> Exercise directions: The answer must consist of the listing, reproduced exactly.

> Data shown:
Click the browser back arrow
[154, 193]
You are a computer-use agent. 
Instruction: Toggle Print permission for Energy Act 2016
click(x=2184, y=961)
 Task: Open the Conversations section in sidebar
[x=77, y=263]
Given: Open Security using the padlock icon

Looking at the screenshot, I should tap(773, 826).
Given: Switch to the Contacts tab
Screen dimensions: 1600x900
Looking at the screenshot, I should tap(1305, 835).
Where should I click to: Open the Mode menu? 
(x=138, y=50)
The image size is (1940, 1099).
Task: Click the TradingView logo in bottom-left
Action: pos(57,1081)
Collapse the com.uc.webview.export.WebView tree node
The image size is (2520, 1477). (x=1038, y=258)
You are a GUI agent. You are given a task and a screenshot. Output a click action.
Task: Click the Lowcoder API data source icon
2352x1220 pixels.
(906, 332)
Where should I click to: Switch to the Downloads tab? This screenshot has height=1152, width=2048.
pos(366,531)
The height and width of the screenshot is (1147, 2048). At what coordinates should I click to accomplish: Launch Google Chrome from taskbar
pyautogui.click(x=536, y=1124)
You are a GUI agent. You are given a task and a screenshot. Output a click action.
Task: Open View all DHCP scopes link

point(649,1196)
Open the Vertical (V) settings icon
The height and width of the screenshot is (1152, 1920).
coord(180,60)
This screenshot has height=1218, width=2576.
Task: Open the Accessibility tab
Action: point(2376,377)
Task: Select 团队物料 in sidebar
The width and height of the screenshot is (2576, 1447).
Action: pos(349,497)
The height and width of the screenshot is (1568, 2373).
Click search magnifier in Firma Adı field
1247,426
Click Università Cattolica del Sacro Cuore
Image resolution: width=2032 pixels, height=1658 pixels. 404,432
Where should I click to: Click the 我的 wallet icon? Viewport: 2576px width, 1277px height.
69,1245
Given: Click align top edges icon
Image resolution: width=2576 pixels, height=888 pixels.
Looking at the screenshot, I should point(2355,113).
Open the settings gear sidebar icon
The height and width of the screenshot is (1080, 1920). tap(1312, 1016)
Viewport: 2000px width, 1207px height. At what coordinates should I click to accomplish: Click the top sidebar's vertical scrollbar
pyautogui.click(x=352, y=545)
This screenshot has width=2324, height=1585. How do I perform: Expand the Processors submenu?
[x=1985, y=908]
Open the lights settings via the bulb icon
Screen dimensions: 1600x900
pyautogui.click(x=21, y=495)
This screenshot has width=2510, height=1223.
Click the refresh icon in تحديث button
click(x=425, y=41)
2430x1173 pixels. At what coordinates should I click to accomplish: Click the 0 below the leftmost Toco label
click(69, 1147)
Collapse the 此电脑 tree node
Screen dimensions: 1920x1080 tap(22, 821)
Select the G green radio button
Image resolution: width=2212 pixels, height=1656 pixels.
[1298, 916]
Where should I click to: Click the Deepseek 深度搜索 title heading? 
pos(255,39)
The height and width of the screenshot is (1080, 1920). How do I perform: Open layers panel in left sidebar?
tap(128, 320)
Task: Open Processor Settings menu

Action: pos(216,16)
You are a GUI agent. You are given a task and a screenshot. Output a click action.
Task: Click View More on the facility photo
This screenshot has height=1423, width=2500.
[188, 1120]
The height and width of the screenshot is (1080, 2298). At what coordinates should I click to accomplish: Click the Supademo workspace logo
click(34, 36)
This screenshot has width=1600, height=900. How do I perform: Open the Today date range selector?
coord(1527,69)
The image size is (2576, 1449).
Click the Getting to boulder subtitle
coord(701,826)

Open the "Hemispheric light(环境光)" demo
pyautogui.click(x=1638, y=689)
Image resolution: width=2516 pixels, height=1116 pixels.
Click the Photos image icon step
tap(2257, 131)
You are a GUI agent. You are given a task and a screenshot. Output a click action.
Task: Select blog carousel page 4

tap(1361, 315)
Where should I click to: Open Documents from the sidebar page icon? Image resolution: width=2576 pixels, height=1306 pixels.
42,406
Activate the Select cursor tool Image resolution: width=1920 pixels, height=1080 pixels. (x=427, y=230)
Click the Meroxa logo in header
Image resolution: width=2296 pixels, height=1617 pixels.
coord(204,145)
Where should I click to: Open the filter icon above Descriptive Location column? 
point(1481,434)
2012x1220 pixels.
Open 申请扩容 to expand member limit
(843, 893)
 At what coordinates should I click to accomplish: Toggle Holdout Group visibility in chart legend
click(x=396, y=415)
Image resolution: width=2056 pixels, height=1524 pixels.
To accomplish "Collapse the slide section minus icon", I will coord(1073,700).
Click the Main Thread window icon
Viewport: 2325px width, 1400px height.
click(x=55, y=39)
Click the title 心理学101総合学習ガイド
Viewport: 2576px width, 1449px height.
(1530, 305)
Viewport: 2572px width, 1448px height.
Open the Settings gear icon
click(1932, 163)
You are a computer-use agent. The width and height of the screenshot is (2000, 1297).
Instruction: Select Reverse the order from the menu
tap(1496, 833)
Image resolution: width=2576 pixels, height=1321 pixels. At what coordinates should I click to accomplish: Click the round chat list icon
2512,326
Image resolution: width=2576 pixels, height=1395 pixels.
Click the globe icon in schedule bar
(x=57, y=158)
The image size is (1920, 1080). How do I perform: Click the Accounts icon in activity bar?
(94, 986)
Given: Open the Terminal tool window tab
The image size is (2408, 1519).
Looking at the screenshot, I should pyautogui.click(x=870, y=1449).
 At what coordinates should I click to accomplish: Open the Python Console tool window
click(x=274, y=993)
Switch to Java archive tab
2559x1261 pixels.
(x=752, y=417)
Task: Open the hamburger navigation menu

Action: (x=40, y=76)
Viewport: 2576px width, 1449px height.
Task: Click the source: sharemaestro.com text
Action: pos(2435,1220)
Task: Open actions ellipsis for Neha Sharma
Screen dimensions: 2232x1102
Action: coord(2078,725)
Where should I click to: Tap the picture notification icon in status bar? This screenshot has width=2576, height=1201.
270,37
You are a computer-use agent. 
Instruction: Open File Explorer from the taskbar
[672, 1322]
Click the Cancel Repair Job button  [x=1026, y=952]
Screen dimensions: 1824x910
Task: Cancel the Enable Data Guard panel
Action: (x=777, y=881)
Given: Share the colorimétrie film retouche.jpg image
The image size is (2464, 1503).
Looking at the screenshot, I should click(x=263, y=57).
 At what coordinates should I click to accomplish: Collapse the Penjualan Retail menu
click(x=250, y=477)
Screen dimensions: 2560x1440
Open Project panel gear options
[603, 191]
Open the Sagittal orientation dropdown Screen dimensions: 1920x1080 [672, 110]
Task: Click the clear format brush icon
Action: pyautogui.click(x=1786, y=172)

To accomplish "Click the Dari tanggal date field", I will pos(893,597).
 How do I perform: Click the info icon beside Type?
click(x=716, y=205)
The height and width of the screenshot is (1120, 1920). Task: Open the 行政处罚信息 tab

> Exercise solution:
Click the browser back arrow
[154, 193]
You are a computer-use agent. 
Instruction: Toggle Print permission for Energy Act 2016
click(x=2184, y=961)
 Task: Open the Conversations section in sidebar
[x=77, y=263]
Given: Open Security using the padlock icon

Looking at the screenshot, I should tap(773, 826).
Given: Switch to the Contacts tab
Screen dimensions: 1600x900
Looking at the screenshot, I should tap(1305, 835).
Where should I click to: Open the Mode menu? 
(x=138, y=50)
The image size is (1940, 1099).
Task: Click the TradingView logo in bottom-left
Action: pos(57,1081)
Collapse the com.uc.webview.export.WebView tree node
The image size is (2520, 1477). (x=1038, y=258)
You are a GUI agent. You are given a task and a screenshot. Output a click action.
Task: Click the Lowcoder API data source icon
2352x1220 pixels.
(906, 332)
Where should I click to: Switch to the Downloads tab? This screenshot has height=1152, width=2048.
pos(366,531)
The height and width of the screenshot is (1147, 2048). At what coordinates should I click to accomplish: Launch Google Chrome from taskbar
pyautogui.click(x=536, y=1124)
You are a GUI agent. You are given a task and a screenshot. Output a click action.
Task: Open View all DHCP scopes link

point(649,1196)
Open the Vertical (V) settings icon
The height and width of the screenshot is (1152, 1920).
coord(180,60)
This screenshot has height=1218, width=2576.
Task: Open the Accessibility tab
Action: point(2376,377)
Task: Select 团队物料 in sidebar
The width and height of the screenshot is (2576, 1447).
Action: pos(349,497)
The height and width of the screenshot is (1568, 2373).
Click search magnifier in Firma Adı field
1247,426
Click Università Cattolica del Sacro Cuore
Image resolution: width=2032 pixels, height=1658 pixels. 404,432
Where should I click to: Click the 我的 wallet icon? Viewport: 2576px width, 1277px height.
69,1245
Given: Click align top edges icon
Image resolution: width=2576 pixels, height=888 pixels.
Looking at the screenshot, I should point(2355,113).
Open the settings gear sidebar icon
The height and width of the screenshot is (1080, 1920). tap(1312, 1016)
Viewport: 2000px width, 1207px height. At what coordinates should I click to accomplish: Click the top sidebar's vertical scrollbar
pyautogui.click(x=352, y=545)
This screenshot has width=2324, height=1585. How do I perform: Expand the Processors submenu?
[x=1985, y=908]
Open the lights settings via the bulb icon
Screen dimensions: 1600x900
pyautogui.click(x=21, y=495)
This screenshot has width=2510, height=1223.
Click the refresh icon in تحديث button
click(x=425, y=41)
2430x1173 pixels. At what coordinates should I click to accomplish: Click the 0 below the leftmost Toco label
click(69, 1147)
Collapse the 此电脑 tree node
Screen dimensions: 1920x1080 tap(22, 821)
Select the G green radio button
Image resolution: width=2212 pixels, height=1656 pixels.
[1298, 916]
Where should I click to: Click the Deepseek 深度搜索 title heading? 
pos(255,39)
The height and width of the screenshot is (1080, 1920). How do I perform: Open layers panel in left sidebar?
tap(128, 320)
Task: Open Processor Settings menu

Action: pos(216,16)
You are a GUI agent. You are given a task and a screenshot. Output a click action.
Task: Click View More on the facility photo
This screenshot has height=1423, width=2500.
[188, 1120]
The height and width of the screenshot is (1080, 2298). At what coordinates should I click to accomplish: Click the Supademo workspace logo
click(34, 36)
This screenshot has width=1600, height=900. How do I perform: Open the Today date range selector?
coord(1527,69)
The image size is (2576, 1449).
Click the Getting to boulder subtitle
coord(701,826)

Open the "Hemispheric light(环境光)" demo
pyautogui.click(x=1638, y=689)
Image resolution: width=2516 pixels, height=1116 pixels.
Click the Photos image icon step
tap(2257, 131)
You are a GUI agent. You are given a task and a screenshot. Output a click action.
Task: Select blog carousel page 4

tap(1361, 315)
Where should I click to: Open Documents from the sidebar page icon? Image resolution: width=2576 pixels, height=1306 pixels.
42,406
Activate the Select cursor tool Image resolution: width=1920 pixels, height=1080 pixels. (x=427, y=230)
Click the Meroxa logo in header
Image resolution: width=2296 pixels, height=1617 pixels.
coord(204,145)
Where should I click to: Open the filter icon above Descriptive Location column? 
point(1481,434)
2012x1220 pixels.
Open 申请扩容 to expand member limit
(843, 893)
 At what coordinates should I click to accomplish: Toggle Holdout Group visibility in chart legend
click(x=396, y=415)
Image resolution: width=2056 pixels, height=1524 pixels.
To accomplish "Collapse the slide section minus icon", I will coord(1073,700).
Click the Main Thread window icon
Viewport: 2325px width, 1400px height.
click(x=55, y=39)
Click the title 心理学101総合学習ガイド
Viewport: 2576px width, 1449px height.
(1530, 305)
Viewport: 2572px width, 1448px height.
Open the Settings gear icon
click(1932, 163)
You are a computer-use agent. The width and height of the screenshot is (2000, 1297).
Instruction: Select Reverse the order from the menu
tap(1496, 833)
Image resolution: width=2576 pixels, height=1321 pixels. At what coordinates should I click to accomplish: Click the round chat list icon
2512,326
Image resolution: width=2576 pixels, height=1395 pixels.
Click the globe icon in schedule bar
(x=57, y=158)
The image size is (1920, 1080). How do I perform: Click the Accounts icon in activity bar?
(94, 986)
Given: Open the Terminal tool window tab
The image size is (2408, 1519).
Looking at the screenshot, I should pyautogui.click(x=870, y=1449).
 At what coordinates should I click to accomplish: Open the Python Console tool window
click(x=274, y=993)
Switch to Java archive tab
2559x1261 pixels.
(x=752, y=417)
Task: Open the hamburger navigation menu

Action: (x=40, y=76)
Viewport: 2576px width, 1449px height.
Task: Click the source: sharemaestro.com text
Action: pos(2435,1220)
Task: Open actions ellipsis for Neha Sharma
Screen dimensions: 2232x1102
Action: coord(2078,725)
Where should I click to: Tap the picture notification icon in status bar? This screenshot has width=2576, height=1201.
270,37
You are a computer-use agent. 
Instruction: Open File Explorer from the taskbar
[672, 1322]
Click the Cancel Repair Job button  [x=1026, y=952]
Screen dimensions: 1824x910
Task: Cancel the Enable Data Guard panel
Action: (x=777, y=881)
Given: Share the colorimétrie film retouche.jpg image
The image size is (2464, 1503).
Looking at the screenshot, I should click(x=263, y=57).
 At what coordinates should I click to accomplish: Collapse the Penjualan Retail menu
click(x=250, y=477)
Screen dimensions: 2560x1440
Open Project panel gear options
[603, 191]
Open the Sagittal orientation dropdown Screen dimensions: 1920x1080 [672, 110]
Task: Click the clear format brush icon
Action: pyautogui.click(x=1786, y=172)

To accomplish "Click the Dari tanggal date field", I will pos(893,597).
 How do I perform: Click the info icon beside Type?
click(x=716, y=205)
The height and width of the screenshot is (1120, 1920). Task: Open the 行政处罚信息 tab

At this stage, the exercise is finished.